Belgian painter Michael Borremans has long mined the aesthetic moorings of antiquity for his work, creating meticulously labored paintings that owe much to 17th and 18th century painterly technique. Originally trained as a photographer, Borremans’s craft is tempered by a notable scholarly, contextual awareness, frequently using his mooring in the present day to offer the occasional critique or inversion of his historical inspirations. Such is the case with the artist’s most recent body of work at David Zwirner’s 24 Grafton Street gallery in London, a series of dark, occasionally disturbing pieces that use the painter’s signature style to amplify their surrealist aspects.

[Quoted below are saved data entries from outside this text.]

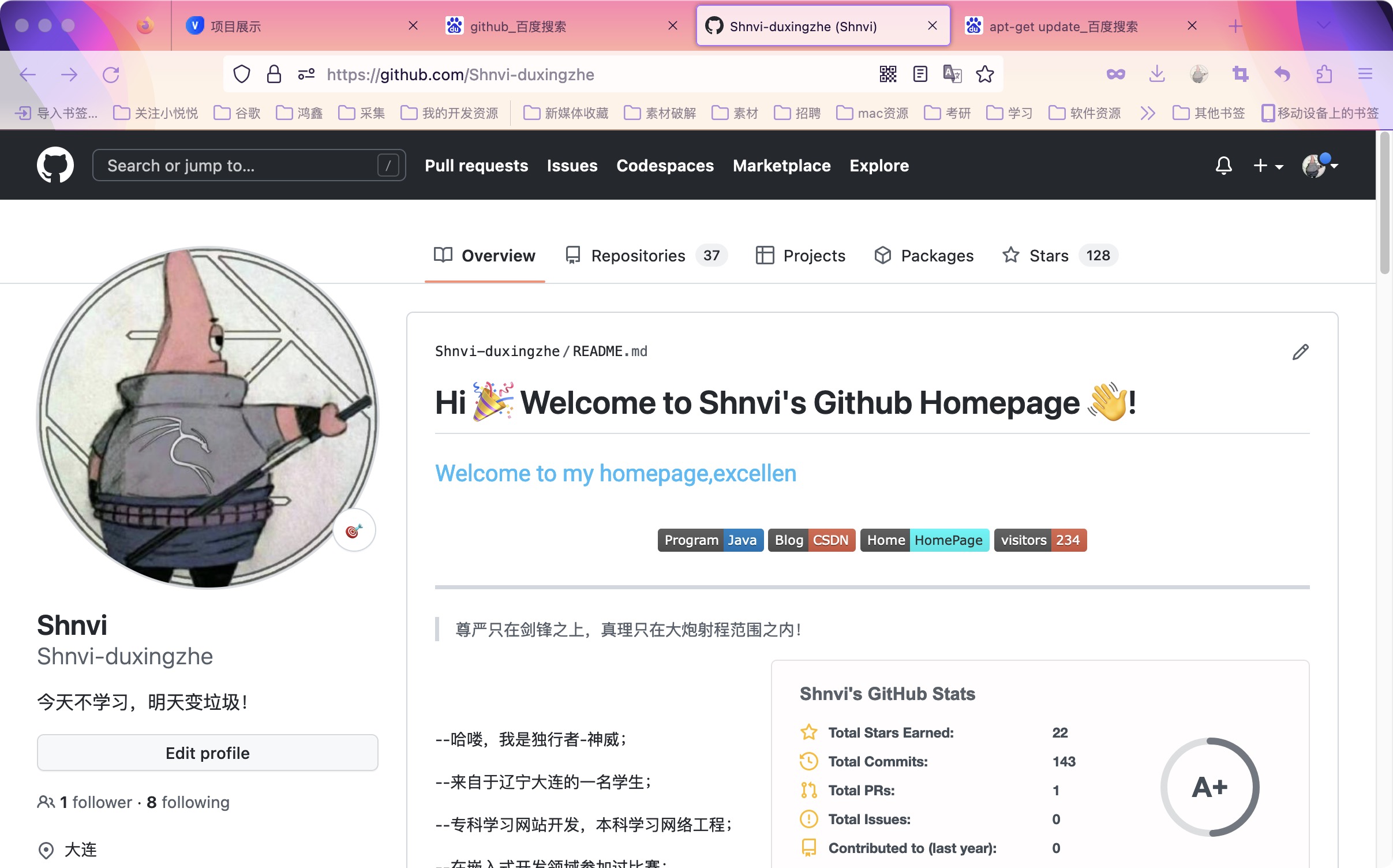Click the QR code icon in address bar
1393x868 pixels.
coord(888,74)
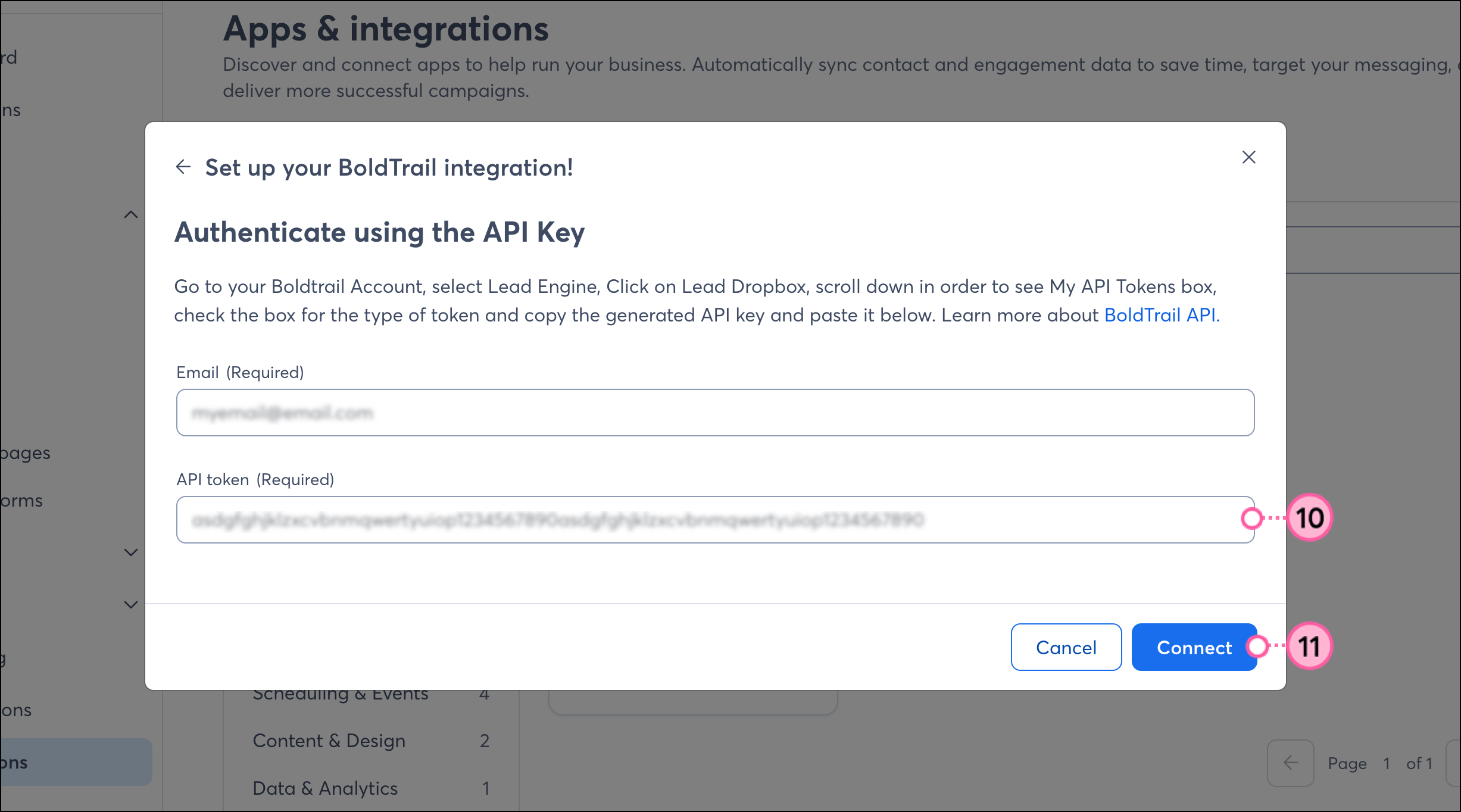Screen dimensions: 1461x812
Task: Close the BoldTrail integration dialog
Action: coord(1248,157)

The exhibition focuses almost exclusively on a single format, portraiture and tableaus of black-hooded figures Borremans has painted in a variety of poses, scenes and situations. Buried underneath folds of cloth, these figures carry a striking number of cultural associations, from the sanitary robes of doctors treating Black Plague (his show title seems to play on this notion of death and decay), to the violated bodies of the Abu Ghraib scandal, to a vague sense of the occult. Compounding these touchstones, Borremans fits his figures into relaxed stances, vibrant clusters of dancing bodies, and violent scenes, often using the open timeframes his figures conjure to let deep-seated, and often horrifying human histories to float to the surface.
However, an overly dark reading is often countered by the artist’s personal aesthetic choices, placing his figures in comical, bizarre or even overtly staid gestural movements. In one, what appears to be a hooded child raises its hands while another, larger figure stands over it, mixing a sense of childlike innocence with the dark tone of the robes covering the human form. In others, the posing and gestures captured seem to hint at a certain gallows humor, particularly in Juggling with Fiery Limbs II, a picture of one figure doing just that: tossing a series of flaming limbs into the air. In another, a group of figures point and pace around a large stuffed badger. No information is offered to clarify the scene outside of the body language of his characters, and occasionally a prop or two.
This sense of the body alone seems to be the artist’s express goal here, as if both hyper-loading the figure itself with ominous meanings and removing any explication of context opens the work to a study of a human’s expressive capacities beyond concrete language or facial expression. Borremans has created a series of works here where the movements and gesticulations of his figures sit center stage, explored through the movements of hands, feet, and the occasional rear end. Almost by proxy, his attention to detail becomes similarly foregrounded. Combining a dark, surrealist wit with his impeccably executed technique, the exhibition traces a line of inquiry on both painting and the human form intertwined with humanity’s often dark history.
Black Mould is on view through August 14th.